- [Task description]:
Copy all lines in the data that contain the string "agent".

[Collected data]
* * * *

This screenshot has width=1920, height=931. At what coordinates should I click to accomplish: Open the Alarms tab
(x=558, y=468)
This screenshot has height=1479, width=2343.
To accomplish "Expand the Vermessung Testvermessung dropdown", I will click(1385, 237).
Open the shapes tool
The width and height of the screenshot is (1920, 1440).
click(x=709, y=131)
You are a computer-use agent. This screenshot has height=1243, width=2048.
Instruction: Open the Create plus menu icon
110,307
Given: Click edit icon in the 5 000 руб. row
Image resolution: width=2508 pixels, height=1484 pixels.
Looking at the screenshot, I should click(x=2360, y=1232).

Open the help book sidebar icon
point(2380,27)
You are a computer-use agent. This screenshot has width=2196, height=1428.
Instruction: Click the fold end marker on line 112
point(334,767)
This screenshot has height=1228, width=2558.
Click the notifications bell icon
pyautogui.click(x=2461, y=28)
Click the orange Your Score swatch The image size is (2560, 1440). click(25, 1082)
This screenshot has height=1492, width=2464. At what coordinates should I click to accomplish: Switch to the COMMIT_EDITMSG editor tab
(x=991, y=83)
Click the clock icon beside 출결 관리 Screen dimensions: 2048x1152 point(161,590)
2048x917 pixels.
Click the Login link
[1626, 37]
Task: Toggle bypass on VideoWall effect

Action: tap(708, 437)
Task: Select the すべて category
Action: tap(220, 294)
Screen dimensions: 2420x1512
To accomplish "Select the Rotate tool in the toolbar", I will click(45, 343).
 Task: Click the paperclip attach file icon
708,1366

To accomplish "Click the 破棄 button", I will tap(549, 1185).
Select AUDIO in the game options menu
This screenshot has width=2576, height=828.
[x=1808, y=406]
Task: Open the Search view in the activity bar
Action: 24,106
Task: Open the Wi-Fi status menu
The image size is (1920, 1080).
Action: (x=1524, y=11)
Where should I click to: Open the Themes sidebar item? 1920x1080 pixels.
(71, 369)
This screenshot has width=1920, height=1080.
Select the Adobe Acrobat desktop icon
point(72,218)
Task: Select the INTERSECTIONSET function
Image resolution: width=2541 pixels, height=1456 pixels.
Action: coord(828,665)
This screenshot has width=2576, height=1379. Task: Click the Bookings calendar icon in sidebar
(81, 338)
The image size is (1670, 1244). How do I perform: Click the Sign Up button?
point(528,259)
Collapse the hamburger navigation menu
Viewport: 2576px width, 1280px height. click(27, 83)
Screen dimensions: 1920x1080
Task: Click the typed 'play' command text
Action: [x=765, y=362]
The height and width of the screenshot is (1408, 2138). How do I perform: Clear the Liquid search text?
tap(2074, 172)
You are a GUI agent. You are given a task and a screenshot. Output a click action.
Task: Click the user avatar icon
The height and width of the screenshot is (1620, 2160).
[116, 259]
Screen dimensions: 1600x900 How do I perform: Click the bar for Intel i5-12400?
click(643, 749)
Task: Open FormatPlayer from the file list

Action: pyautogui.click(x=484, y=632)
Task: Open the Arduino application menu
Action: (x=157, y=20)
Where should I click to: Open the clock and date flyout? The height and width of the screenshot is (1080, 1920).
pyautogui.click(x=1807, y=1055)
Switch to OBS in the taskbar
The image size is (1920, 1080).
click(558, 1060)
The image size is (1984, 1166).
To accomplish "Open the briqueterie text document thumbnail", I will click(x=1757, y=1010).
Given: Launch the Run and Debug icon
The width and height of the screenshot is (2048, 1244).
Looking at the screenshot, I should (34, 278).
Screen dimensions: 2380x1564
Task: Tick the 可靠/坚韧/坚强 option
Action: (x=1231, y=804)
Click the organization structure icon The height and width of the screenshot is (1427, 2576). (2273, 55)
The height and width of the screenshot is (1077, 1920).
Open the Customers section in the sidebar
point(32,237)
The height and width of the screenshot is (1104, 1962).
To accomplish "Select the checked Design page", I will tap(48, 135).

* * * *

- [Exercise solution]:
You are a computer-use agent. This screenshot has height=1243, width=2048.
You are a computer-use agent. This screenshot has width=2196, height=1428.
You are a GUI agent. You are given a task and a screenshot. Output a click action.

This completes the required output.